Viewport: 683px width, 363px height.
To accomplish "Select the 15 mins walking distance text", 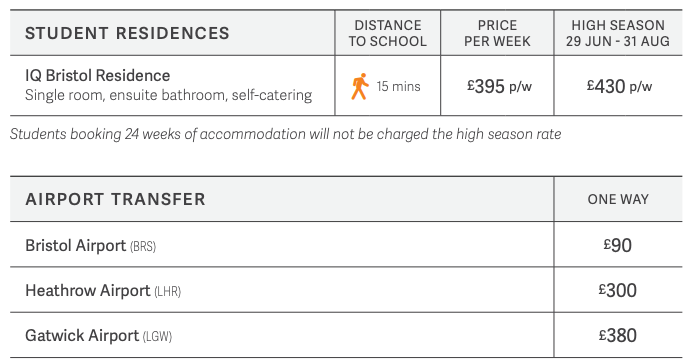I will coord(398,86).
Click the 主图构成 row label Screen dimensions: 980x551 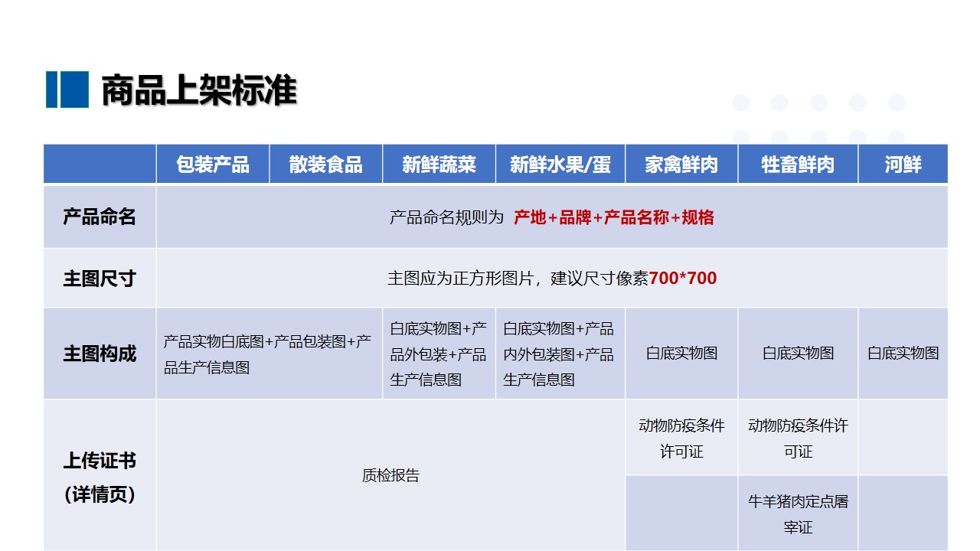click(100, 354)
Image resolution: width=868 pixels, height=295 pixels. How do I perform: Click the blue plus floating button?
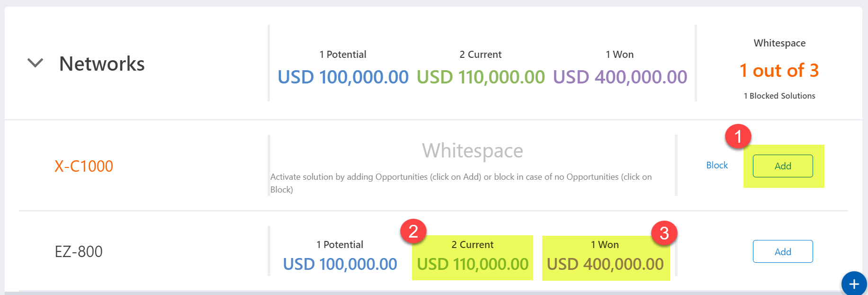click(x=854, y=284)
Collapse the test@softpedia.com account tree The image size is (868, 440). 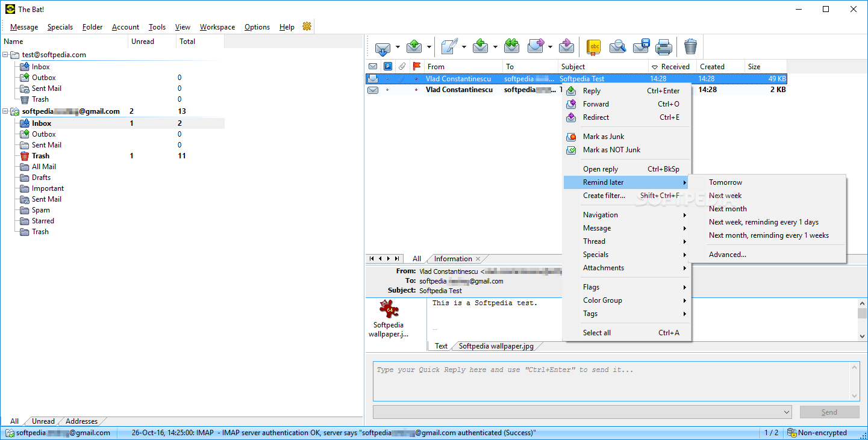(x=5, y=54)
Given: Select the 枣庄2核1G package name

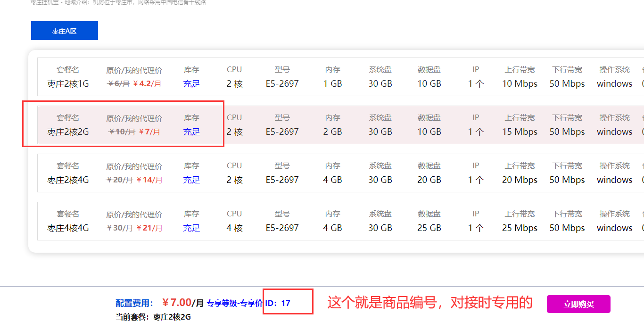Looking at the screenshot, I should coord(68,84).
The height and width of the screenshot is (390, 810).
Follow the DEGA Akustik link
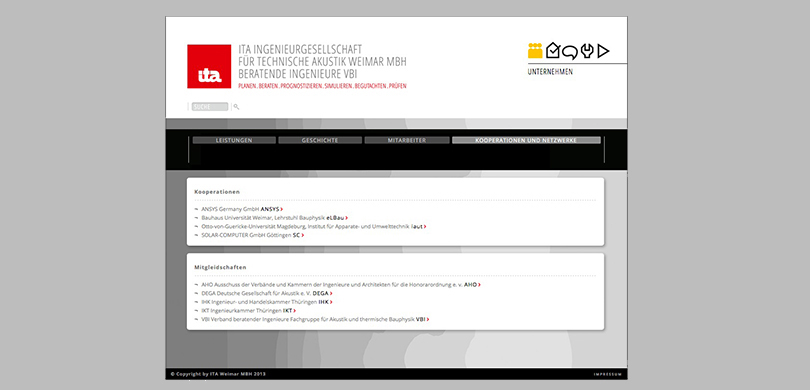[x=267, y=293]
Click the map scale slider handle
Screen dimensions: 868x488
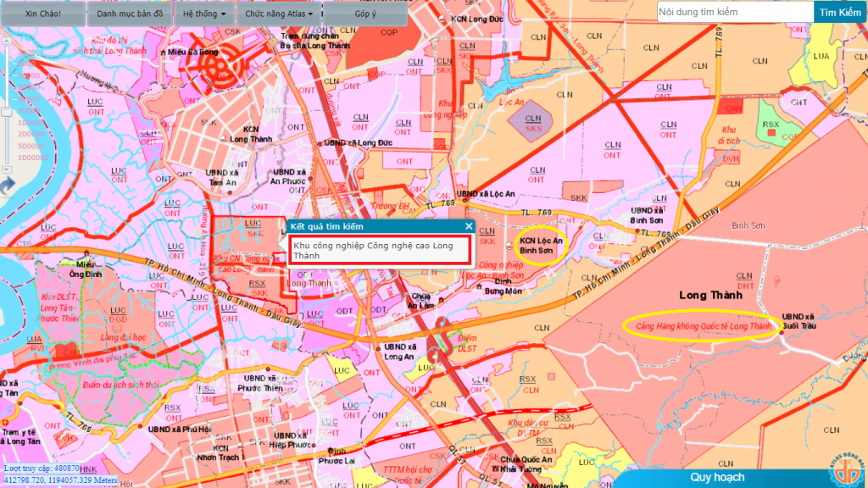point(7,111)
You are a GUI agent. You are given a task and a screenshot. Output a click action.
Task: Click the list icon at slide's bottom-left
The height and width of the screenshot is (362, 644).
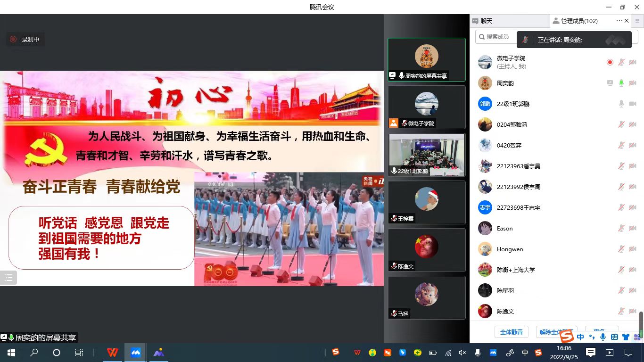(8, 278)

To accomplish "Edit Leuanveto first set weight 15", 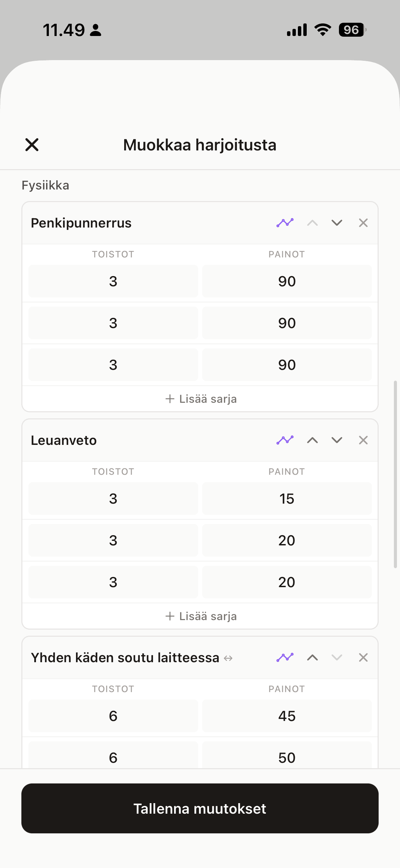I will (x=287, y=499).
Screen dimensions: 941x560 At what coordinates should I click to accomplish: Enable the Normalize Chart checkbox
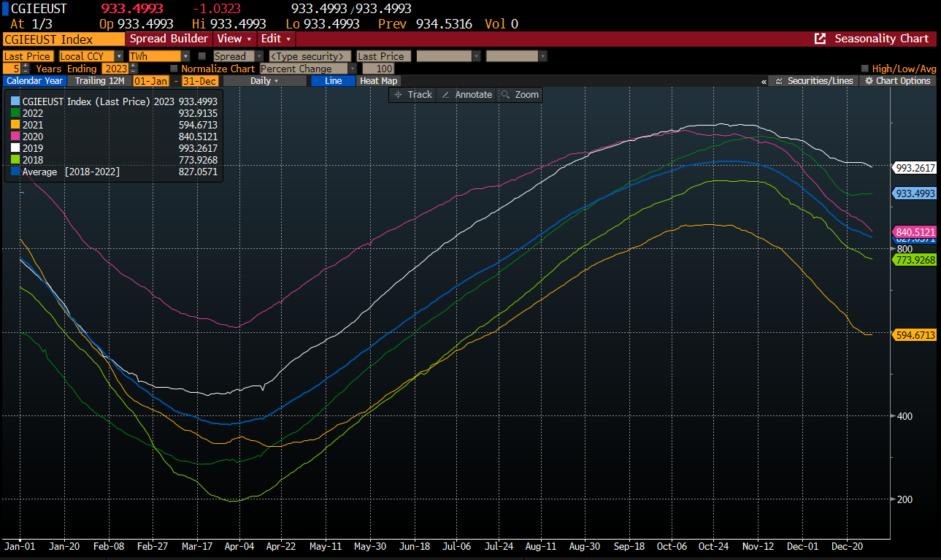tap(174, 69)
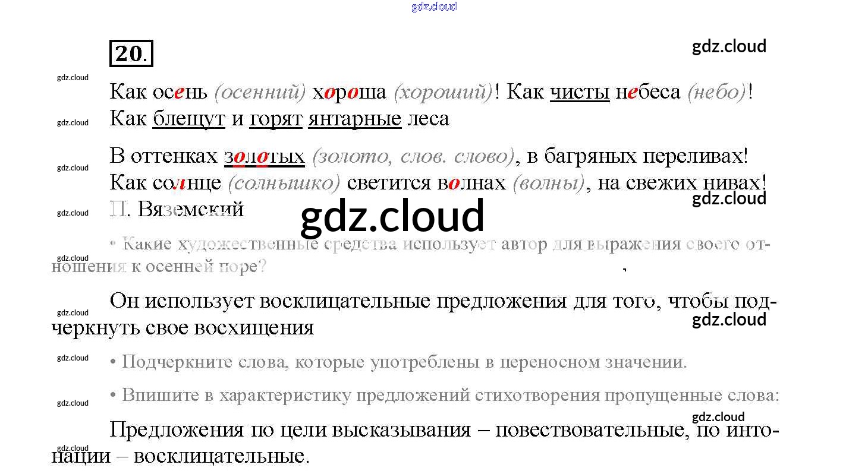Click the underlined word "янтарные"

pos(354,119)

========================================

Excluding pictures, copy exactly the lines from the line containing "Screen dimensions: 941x560" through the last line of the data, inclusive.

Screen dimensions: 941x560 At what coordinates should I click to accomplish: Enable the Normalize Chart checkbox
tap(174, 69)
Click the underlined word "янтарные"

pos(354,119)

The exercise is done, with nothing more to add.